I mentioned that it’d been VE Day a couple of weeks back, and I said that I’d wondered how he’d celebrated on May 8, 1945. He paused for a moment, and then he said that since they didn’t have any fireworks they shot up dozens of flares. At the time Angelo was stationed near Seattle training on the new B-29s in preparation for the anticipated invasion of Japan. However, from April thru November, 1944, his unit the 489th Bomb Group was at RAF Halesworth in Suffolk in England with the 8th Air Force. He’d survived 22 missions as the ball-turret gunner on a B-24 Liberator. The War was over in Europe and he’d survived. However, the 489th had been redeployed to the Pacific Northwest for training when THE War finally ended on August 15.
It’s sobering to think that perhaps Angelo and a million other young Americans were saved because earlier in August several hundred-thousand Japanese were incinerated at Hiroshima and Nagasaki.
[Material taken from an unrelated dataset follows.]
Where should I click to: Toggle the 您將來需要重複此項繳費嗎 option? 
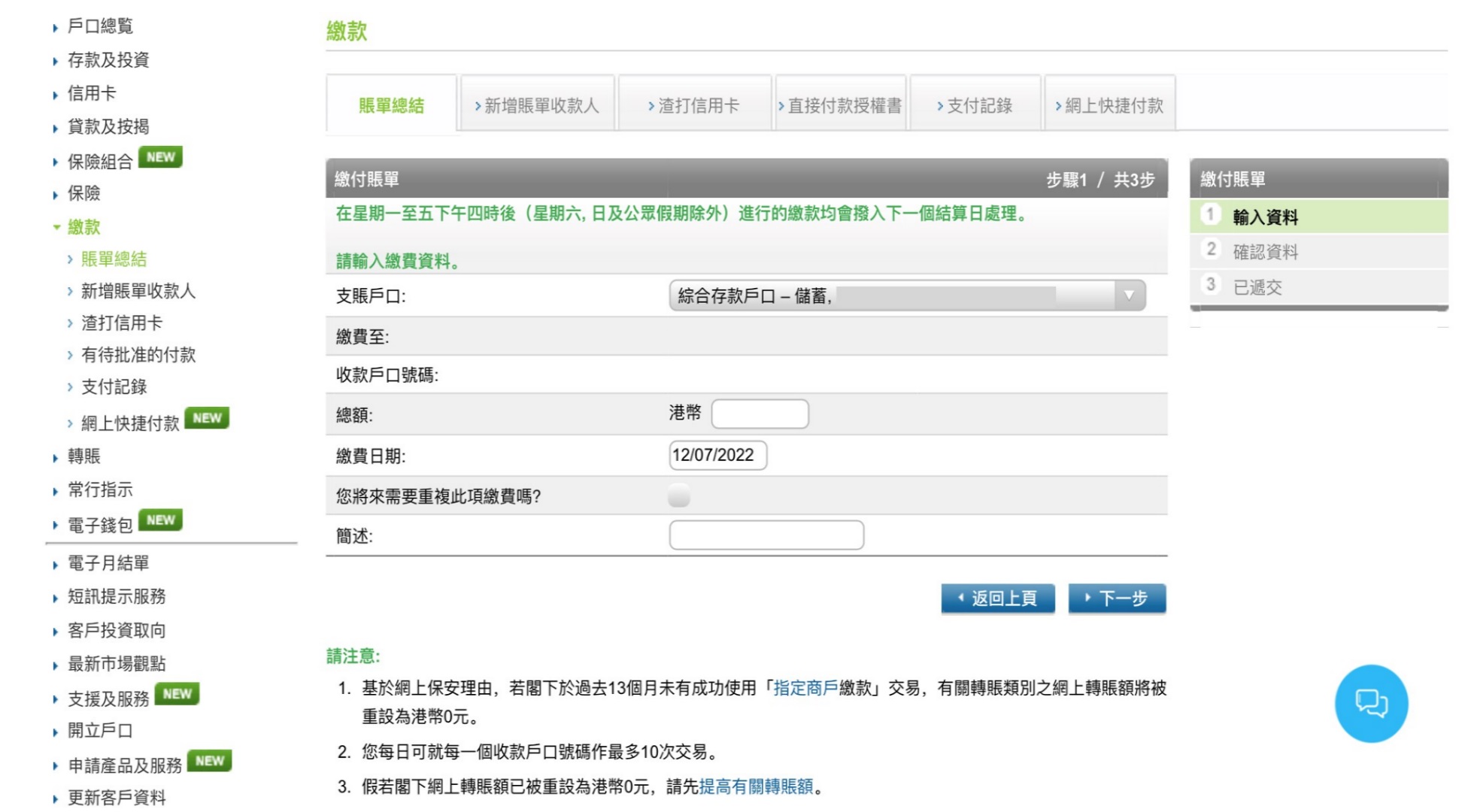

It’s one of those painful truths that we don’t like to dwell on. When THE War ended I was an infant, but I still have very vivid memories of the immediate post-war years, and what an absorbing preoccupation those terrible years were for both my parent’s generation, and my generation as well. About 1946-47, I recall looking at war related pics in a magazine and saying to my mother, “Will the Japs bomb here?” I recall that incident and those images like it was yesterday. And, of course, every picky-eater kid in my generation was told, “Clean up your plate, because the kids in Europe are starving and eating out of garbage cans.” And it’s true, they were.
I watch all the documentaries over and over on The History Channel, H2, The Military History Channel, etc. I’m sure I watch all that carnage way too much. Being basically a depressive I’m not sure why I expose my brain to more painful images. Other than the delirious crowds in Times Square and Trafalgar Square on VE Day there’s not much to rejoice about. Well, I have to confess it does give me a tickle to watch any of the four or five documentaries on the battle of Midway. Seeing Adm. Spruance’s dive bombers send four Jap carriers into the depths of the Pacific is always a pleasure—I’m sure in a strict Christian sense, a very evil pleasure.
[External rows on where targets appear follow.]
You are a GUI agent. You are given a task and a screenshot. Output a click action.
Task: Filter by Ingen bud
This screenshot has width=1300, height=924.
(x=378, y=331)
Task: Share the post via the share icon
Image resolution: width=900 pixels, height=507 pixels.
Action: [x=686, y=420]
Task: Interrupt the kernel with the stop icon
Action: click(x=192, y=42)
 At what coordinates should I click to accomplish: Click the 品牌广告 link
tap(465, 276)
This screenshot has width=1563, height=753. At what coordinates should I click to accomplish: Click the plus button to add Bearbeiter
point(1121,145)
It’s estimated that between 1939 and 1945, sixty million people died world-wide as the result of THE War. All of our recent conflicts, all of the wars and rumors of wars that so preoccupy our media combined are chickenfeed when compared to the numbers of THE War. Sometimes thinking about WW-II helps put things in perspective. Just seeing the footage on the liberation of Buchenwald is jaw-dropping. And if there is such a thing, it was a just war. It was not optional—all Western civilization and our Christian heritage stood in the balance.
I saw again yesterday, a few seconds of footage that always brings tears to my eyes. On Okinawa a child not more than two, shaking like a leaf, is being given a drink out of a canteen by a U.S. Marine who’d stooped down to minister to this babe for a moment. I’ve seen that footage at least a half-dozen times, and for me that sums up the whole madness of war. It is difficult to watch these documentaries and still belive in God; and it is equally difficult to not believe in God. It is the human dilemma.
Angelo’s parting words to me were, “I’ve got no problems. I’ve been blessed. I’ve got no problems. Have a good day my friend.”